タテ読みフルカラーマンガ「トライブナイン/ウォー・オブ・トーキョー」が、現在マンガアプリ・HykeComicで連載中。2022年1月クールに放送されたアニメ「トライブナイン」のコミカライズ版であり、架空の東京23区を舞台に各区に存在するアウトロー集団“トライブ”間の抗争を描いていく。それぞれのプライドをかけた彼らの戦いは、野球をベースにした“XB(エクストリームベースボール)”で勝敗が決まる。広大な街をそのままグラウンドに、身体能力を強化するギアを装着したプレイヤーたちが激しくぶつかり合う、刺激的なゲーム・XB。いじめられっ子の主人公・白金ハルは、XBカリスマプレイヤー・神谷瞬との出会いから、トライブ間の抗争に巻き込まれていく。

コミックナタリーでは、「トライブナイン/ウォー・オブ・トーキョー」の特集を展開。人気作品から知る人ぞ知るニッチなタイトルまで、TikTokで幅広く紹介しているマンガレビュアー・もつもつに「トライブナイン/ウォー・オブ・トーキョー」の見どころを聞いた。物語の第一印象を「ヤバすぎる」と評したもつもつ。
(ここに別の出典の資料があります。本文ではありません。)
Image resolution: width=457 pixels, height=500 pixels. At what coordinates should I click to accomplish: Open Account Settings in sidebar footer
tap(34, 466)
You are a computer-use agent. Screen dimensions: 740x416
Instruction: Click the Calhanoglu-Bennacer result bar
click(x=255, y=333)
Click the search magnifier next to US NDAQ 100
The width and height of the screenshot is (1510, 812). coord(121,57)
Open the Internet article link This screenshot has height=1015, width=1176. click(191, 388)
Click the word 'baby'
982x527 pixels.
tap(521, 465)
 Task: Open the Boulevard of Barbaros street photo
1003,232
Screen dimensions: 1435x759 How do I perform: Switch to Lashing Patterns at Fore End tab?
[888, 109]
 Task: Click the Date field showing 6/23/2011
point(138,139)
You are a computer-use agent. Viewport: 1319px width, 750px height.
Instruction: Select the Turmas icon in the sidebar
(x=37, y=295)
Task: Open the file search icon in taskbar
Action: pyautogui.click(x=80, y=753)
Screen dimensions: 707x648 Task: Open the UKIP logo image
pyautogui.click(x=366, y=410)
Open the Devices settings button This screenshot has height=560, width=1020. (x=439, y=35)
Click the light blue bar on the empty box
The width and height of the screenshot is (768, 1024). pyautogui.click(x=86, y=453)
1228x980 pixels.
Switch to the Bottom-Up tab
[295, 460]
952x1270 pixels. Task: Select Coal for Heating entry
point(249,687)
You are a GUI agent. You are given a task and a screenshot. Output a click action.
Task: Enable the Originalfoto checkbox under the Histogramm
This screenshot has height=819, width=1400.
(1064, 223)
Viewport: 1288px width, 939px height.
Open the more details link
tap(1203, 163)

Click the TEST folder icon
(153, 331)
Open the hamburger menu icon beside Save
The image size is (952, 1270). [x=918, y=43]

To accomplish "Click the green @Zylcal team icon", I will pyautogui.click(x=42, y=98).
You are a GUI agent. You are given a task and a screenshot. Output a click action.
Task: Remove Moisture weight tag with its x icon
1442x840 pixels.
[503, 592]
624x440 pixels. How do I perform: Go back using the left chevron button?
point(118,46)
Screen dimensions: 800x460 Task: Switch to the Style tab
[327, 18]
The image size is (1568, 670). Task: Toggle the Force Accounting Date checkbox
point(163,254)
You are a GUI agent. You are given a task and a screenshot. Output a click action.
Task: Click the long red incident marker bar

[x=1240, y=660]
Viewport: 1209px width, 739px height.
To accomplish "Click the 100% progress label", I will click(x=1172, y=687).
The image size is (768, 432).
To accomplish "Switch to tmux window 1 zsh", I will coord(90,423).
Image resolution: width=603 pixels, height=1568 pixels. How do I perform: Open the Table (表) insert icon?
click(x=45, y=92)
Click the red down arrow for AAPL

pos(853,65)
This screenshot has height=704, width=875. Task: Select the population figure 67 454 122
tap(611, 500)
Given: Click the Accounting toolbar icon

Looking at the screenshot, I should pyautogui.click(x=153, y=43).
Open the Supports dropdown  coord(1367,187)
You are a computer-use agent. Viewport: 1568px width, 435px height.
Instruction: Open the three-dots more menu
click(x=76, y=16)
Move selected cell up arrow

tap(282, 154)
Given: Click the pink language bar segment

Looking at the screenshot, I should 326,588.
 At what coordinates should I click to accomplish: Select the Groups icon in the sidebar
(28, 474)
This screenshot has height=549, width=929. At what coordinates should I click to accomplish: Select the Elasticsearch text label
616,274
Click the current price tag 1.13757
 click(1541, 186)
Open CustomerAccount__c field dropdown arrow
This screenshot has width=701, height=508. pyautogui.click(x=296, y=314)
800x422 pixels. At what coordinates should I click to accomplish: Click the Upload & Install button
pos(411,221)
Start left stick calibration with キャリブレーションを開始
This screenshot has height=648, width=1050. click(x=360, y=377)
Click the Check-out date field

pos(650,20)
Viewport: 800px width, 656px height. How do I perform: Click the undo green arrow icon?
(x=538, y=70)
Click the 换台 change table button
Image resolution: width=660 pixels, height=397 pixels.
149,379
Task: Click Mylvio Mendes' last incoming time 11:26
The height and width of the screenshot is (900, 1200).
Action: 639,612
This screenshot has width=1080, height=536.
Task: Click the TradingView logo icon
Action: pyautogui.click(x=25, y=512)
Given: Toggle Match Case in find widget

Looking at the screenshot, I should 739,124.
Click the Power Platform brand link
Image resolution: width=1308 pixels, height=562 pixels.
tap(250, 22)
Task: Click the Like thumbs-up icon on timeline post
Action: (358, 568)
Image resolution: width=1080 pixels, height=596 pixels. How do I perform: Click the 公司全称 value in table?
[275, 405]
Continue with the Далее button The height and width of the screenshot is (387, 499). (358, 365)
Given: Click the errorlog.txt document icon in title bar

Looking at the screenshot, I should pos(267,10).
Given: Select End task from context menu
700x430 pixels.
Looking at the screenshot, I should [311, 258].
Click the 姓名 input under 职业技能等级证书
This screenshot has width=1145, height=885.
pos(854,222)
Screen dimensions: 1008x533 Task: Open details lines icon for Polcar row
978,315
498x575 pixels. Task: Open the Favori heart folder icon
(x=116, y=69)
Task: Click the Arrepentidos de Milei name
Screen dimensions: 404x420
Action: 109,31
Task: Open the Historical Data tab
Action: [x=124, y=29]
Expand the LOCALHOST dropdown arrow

その理由とは? 野球経験者でもあるもつもつを驚かせたXBでのバトルシーンの感想と併せてチェックしてみよう。

取材・文 / 佐藤希撮影 / 清水純一

XB(エクストリームベースボール)とは

トライブ同士の抗争に決着をつけるための、野球によく似た決闘手法。
“XB法”の定めにより、敗者は勝者の命令に従わねばならない。
ボールを持ったフィールダーとランナーとの間には出塁をかけたバトルが発生し、身体能力を強化するギアを装着したプレイヤー同士の激しいぶつかり合いは“XB”最大の特徴となっている。
身体能力を強化できる“XBギア”を装着してプレイすることや、シティ全体をフィールドとして使用することに加え、プレイ時間は深夜に限られることなどさまざまなルールのもと、XBが繰り広げられる。

「トライブナイン/ウォー・オブ・トーキョー」第7話より。

「トライブナイン/ウォー・オブ・トーキョー」第7話より。

最初は設定が心配だった「大丈夫か?無茶してないか?」

──「トライブナイン/ウォー・オブ・トーキョー」は2022年放送のTVアニメ「トライブナイン」の物語をベースにしたタテ読みフルカラー作品です。まずは、読んでみての率直なご感想を伺えますか?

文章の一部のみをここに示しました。